───── Material de entrada ─────

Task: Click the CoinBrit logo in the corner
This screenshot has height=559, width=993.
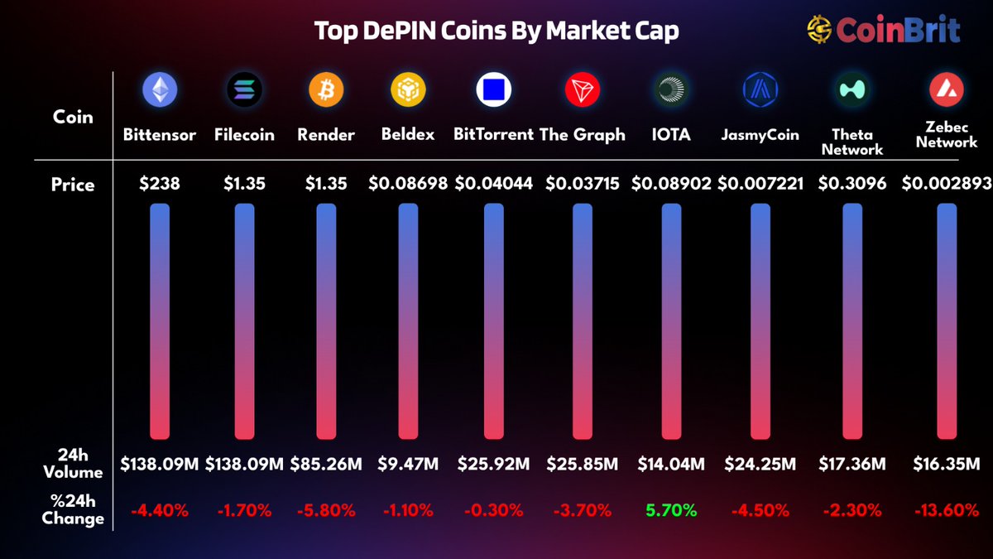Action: [883, 31]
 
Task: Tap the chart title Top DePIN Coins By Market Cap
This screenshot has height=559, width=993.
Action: [496, 31]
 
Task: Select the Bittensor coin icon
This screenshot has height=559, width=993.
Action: [160, 89]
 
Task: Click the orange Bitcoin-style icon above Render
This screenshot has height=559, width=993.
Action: [325, 89]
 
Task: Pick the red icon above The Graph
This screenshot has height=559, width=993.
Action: [583, 89]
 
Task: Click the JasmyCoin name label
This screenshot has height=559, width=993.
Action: [760, 134]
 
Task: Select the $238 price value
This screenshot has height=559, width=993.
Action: [160, 184]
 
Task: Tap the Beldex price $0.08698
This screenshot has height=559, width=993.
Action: [408, 184]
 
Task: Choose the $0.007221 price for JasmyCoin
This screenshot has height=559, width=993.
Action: [760, 184]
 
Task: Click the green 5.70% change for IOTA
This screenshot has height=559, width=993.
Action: [671, 511]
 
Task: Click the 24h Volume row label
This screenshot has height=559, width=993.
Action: [74, 464]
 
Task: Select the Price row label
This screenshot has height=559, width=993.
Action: [74, 185]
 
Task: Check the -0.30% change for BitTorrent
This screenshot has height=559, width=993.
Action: [492, 511]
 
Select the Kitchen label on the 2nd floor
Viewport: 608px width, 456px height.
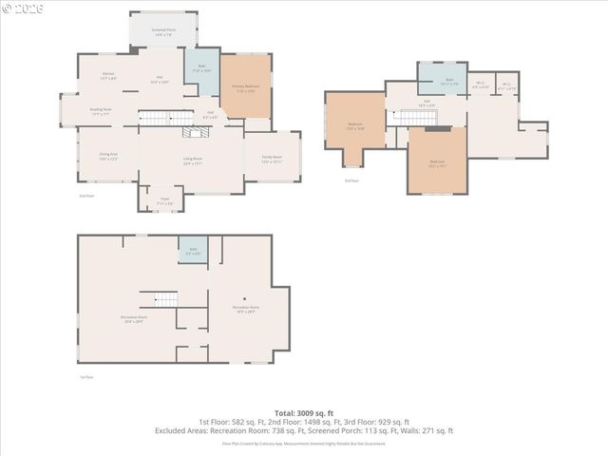pyautogui.click(x=109, y=76)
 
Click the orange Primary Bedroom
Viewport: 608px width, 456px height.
pyautogui.click(x=246, y=87)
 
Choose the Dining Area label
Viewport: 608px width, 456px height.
pyautogui.click(x=109, y=156)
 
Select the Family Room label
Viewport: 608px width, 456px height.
pyautogui.click(x=272, y=160)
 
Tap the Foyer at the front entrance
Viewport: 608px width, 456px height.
pyautogui.click(x=164, y=200)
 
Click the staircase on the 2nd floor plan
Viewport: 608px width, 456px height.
pyautogui.click(x=167, y=118)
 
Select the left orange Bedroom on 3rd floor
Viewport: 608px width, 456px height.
pyautogui.click(x=355, y=124)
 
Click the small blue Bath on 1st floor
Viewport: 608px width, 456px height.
pyautogui.click(x=192, y=250)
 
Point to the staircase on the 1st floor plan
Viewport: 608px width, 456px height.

─────

**Detalhes do exercício**. Renomeie "staircase" para "stairway" em todos os itens acima, mantendo inalterado todo o restante. Omita as imagens na resposta.

**Solução da tarefa**.
Task: Click the CoinBrit logo in the corner
This screenshot has height=559, width=993.
Action: [883, 31]
 
Task: Tap the chart title Top DePIN Coins By Market Cap
This screenshot has height=559, width=993.
Action: [496, 31]
 
Task: Select the Bittensor coin icon
This screenshot has height=559, width=993.
Action: [160, 89]
 
Task: Click the orange Bitcoin-style icon above Render
This screenshot has height=559, width=993.
Action: [325, 89]
 
Task: Pick the red icon above The Graph
This screenshot has height=559, width=993.
Action: [583, 89]
 
Task: Click the JasmyCoin name label
This screenshot has height=559, width=993.
Action: [760, 134]
 
Task: Select the $238 price value
This screenshot has height=559, width=993.
Action: [160, 184]
 
Task: Tap the Beldex price $0.08698
This screenshot has height=559, width=993.
Action: [408, 184]
 
Task: Choose the $0.007221 price for JasmyCoin
This screenshot has height=559, width=993.
Action: [760, 184]
 
Task: Click the green 5.70% change for IOTA
This screenshot has height=559, width=993.
Action: [671, 511]
 
Task: Click the 24h Volume row label
This screenshot has height=559, width=993.
Action: [74, 464]
 
Task: Select the Price row label
This screenshot has height=559, width=993.
Action: [74, 185]
 
Task: Check the -0.30% change for BitTorrent
This screenshot has height=559, width=993.
Action: [492, 511]
 
Select the Kitchen label on the 2nd floor
Viewport: 608px width, 456px height.
pyautogui.click(x=109, y=76)
 
Click the orange Primary Bedroom
Viewport: 608px width, 456px height.
pyautogui.click(x=246, y=87)
 
Choose the Dining Area label
Viewport: 608px width, 456px height.
pyautogui.click(x=109, y=156)
 
Select the Family Room label
Viewport: 608px width, 456px height.
pyautogui.click(x=272, y=160)
 
Tap the Foyer at the front entrance
Viewport: 608px width, 456px height.
pyautogui.click(x=164, y=200)
 
Click the stairway on the 2nd floor plan
Viewport: 608px width, 456px height.
pyautogui.click(x=167, y=118)
 
Select the left orange Bedroom on 3rd floor
Viewport: 608px width, 456px height.
pyautogui.click(x=355, y=124)
 
Click the small blue Bath on 1st floor
Viewport: 608px width, 456px height.
pyautogui.click(x=192, y=250)
 
Point to the stairway on the 1st floor plan
Viewport: 608px width, 456px height.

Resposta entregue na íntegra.